It is time to redefine the Class A office

Many assets considered top-tier in the sector are older and do not meet ESG expectations. That needs to change, says Craig McDonald, principal at Ardstone Capital UK.

In a global office market awash with analysis, accreditations, indices and benchmarks, why do we as an industry still adhere to an historic “catch-all” category of the Class A office? It is a term as much in use today as it was when I began my career in the City of London as a leasing agent more than two decades ago. And yet dramatic changes in tenant and investor expectations, technology and design have created an office landscape that would have been unthinkable at that time.

For many years the Class A office was an asset that was built within the last 10 years and offered high quality design with a specification that provided for air-conditioning, raised floors and suspended ceilings. Now what defines a Class A office building is the subject of some debate given the increasing focus on ESG and net zero carbon. The challenge is that there is always some subjectivity in the categorization of real estate assets despite the plethora of benchmarks and data. However, given the increasing levels of analysis, monitoring and ESG performance criteria should we not be reducing the degree of subjectivity?

McDonald: we should be lowering the degree of subjectivity around categorizing Class A office

Within the Ardstone Regional Office Fund, a joint venture fund with CBRE IM, we are currently delivering an extended and completely refurbished Class A office building in Edinburgh, 24 St Andrews Square. Once completed in early 2025, it not only will offer all of the aforementioned technical items such as raised floors and suspended ceilings, but importantly will be all electric. Having no reliance on fossil fuel must today be a key criteria for the appraisal of a Class A office. But does that mean that an asset with a residual dependency on fossil fuel is Class B? I would suggest that it probably is.

Part of the challenge is that there is very little recalibration of assets. They decline at a gentle pace from Class A to Class A- to Class B+ then finally Class B before being stranded waiting for repositioning, repurposing or redevelopment. Some research indicates as much as 80 percent of the UK office stock might be classed as B or poorer. Asset owners, ourselves included, are often reluctant to acknowledge that an asset bought as Class A, due to time or a changing market, might now be Class B.

One other element that might blur the edges of the Class A category is if you are approaching the asset from a position in the capital or leasing markets. If you are coming from the former, a high quality of income will add to the Class A argument for an asset.

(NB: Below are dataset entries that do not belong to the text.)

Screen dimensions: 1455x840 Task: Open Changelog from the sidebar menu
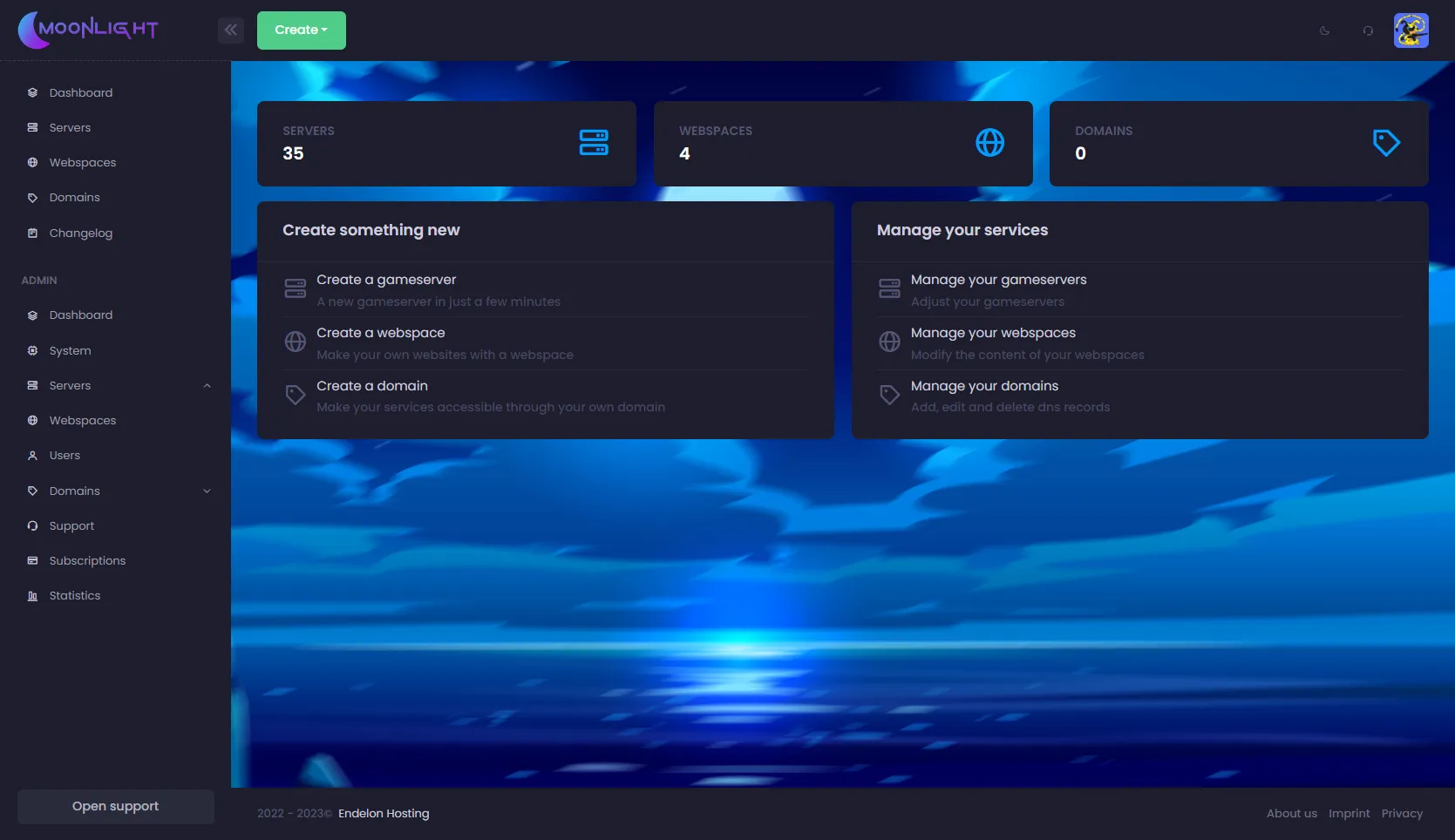pyautogui.click(x=80, y=233)
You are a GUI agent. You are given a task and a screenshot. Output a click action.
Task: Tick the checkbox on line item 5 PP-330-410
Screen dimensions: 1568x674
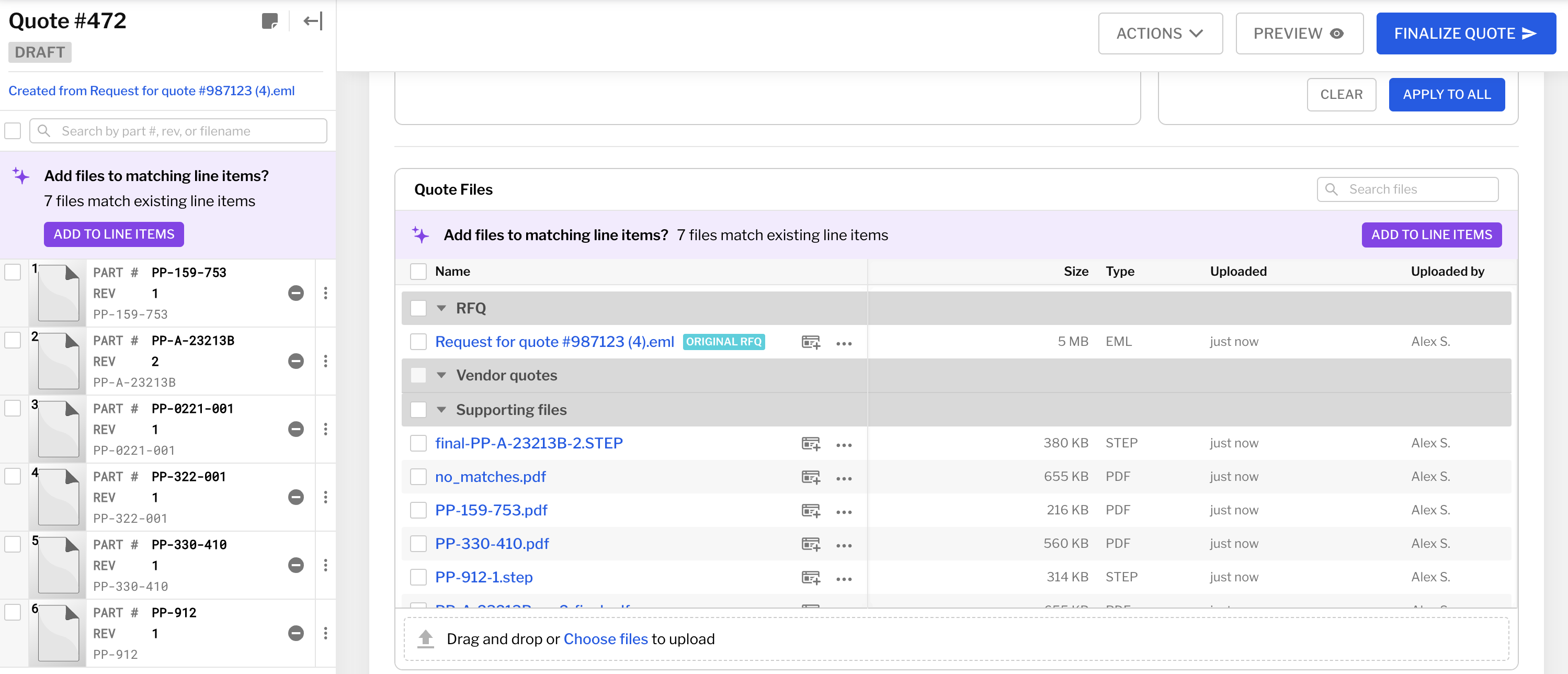(x=13, y=545)
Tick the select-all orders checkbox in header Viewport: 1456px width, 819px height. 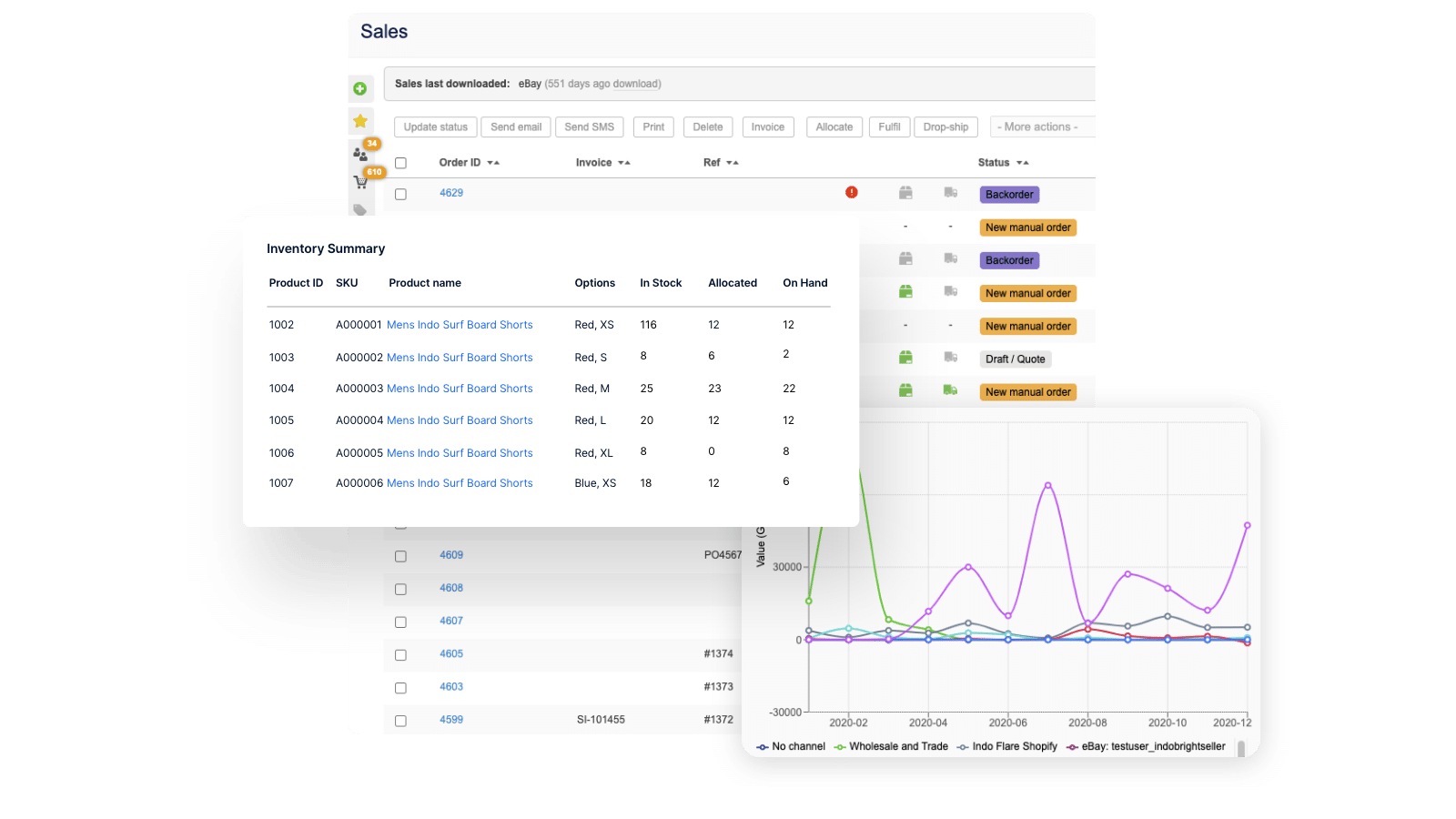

I suspect the capital markets have a slightly different perspective to those that are more focused on the occupational criteria.

We now have a range of well-regarded building accreditations from organizations such as BREEAM, WiredScore, WELL and the increasingly influential NABERS. They indicate with ever improving accuracy the performance of an office asset. In defining levels of categorization for an office asset, these accreditations also provide an instant method of comparison.

However, accreditations do not explicitly define what qualifies as a Class A office asset. Charles Dady and his colleagues at Cushman and Wakefield in the UK have drawn up this definition, which is still a work in progress and an attempt to begin the conversation. It also reflects a hierarchy developing, with broad characteristics for each tier:

  • Grade A: A space compliant with industry best practices – such as the British Council for Offices – and energy efficiency regulations, such as the UK’s Domestic Minimum Energy Efficiency Standard. 
  • Prime: Newly built or extensively refurbished space with strong environmental credentials and occupier amenities.
  • Super-prime (or “best in class”): A prime property with features such as terracing, views and a central location.

Some of that criterion still seems very subjective and for me the definition is still too broad. Class A specification still needs to be clearly defined, but as a start, we should include zero dependency on fossil fuel, proximity to transport, wellness amenities, access to open space and net zero carbon in operation.

When valuations remain a topic of intense debate, it will be challenging for asset managers and real estate owners to accept that Class A classification has to be much tighter. But if we do not address it now, then when?